Transcribe the line that contains "The image size is (708, 874)." and every line after it to the end of the records, exactly and nothing else. Skip the pictures.

◆ Given data

▼

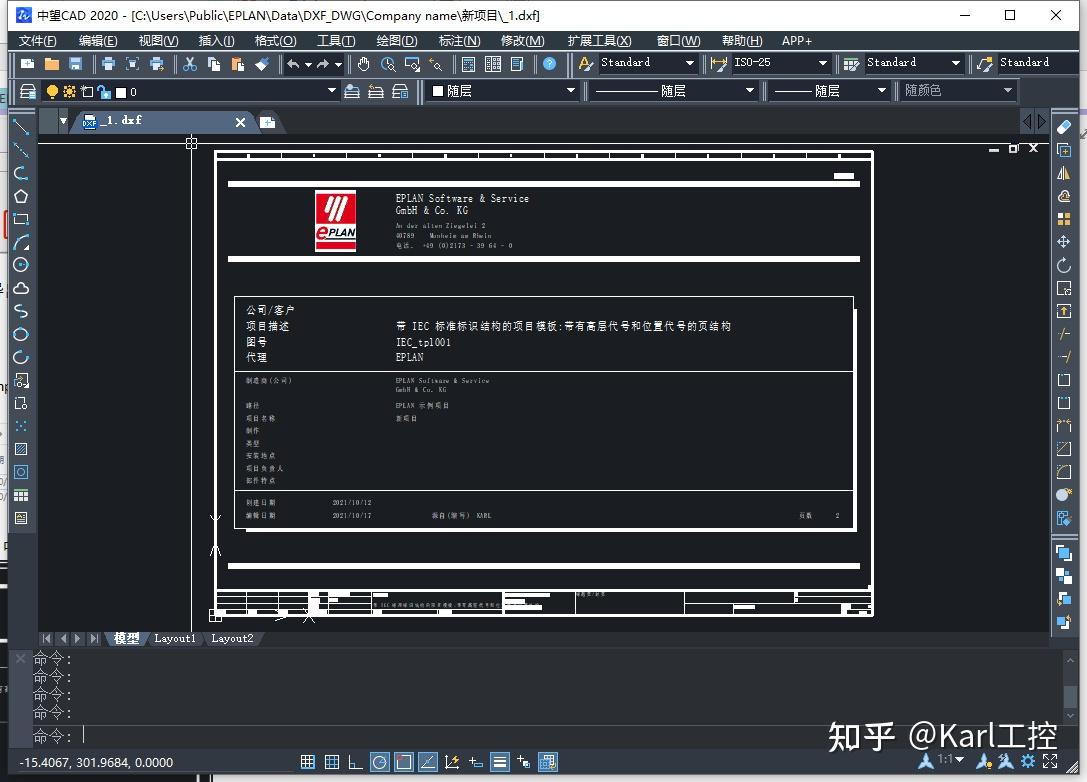Click the Pan hand icon
1087x782 pixels.
(x=362, y=62)
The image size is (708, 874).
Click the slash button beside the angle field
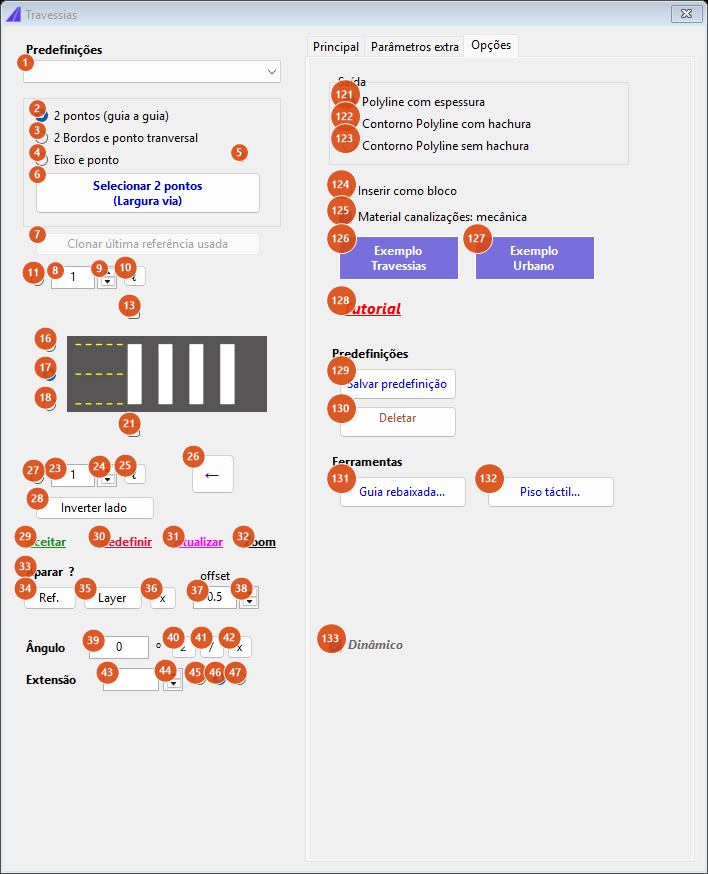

▲

◆ Exercise output
The image size is (708, 874).
Click the slash button beside the angle field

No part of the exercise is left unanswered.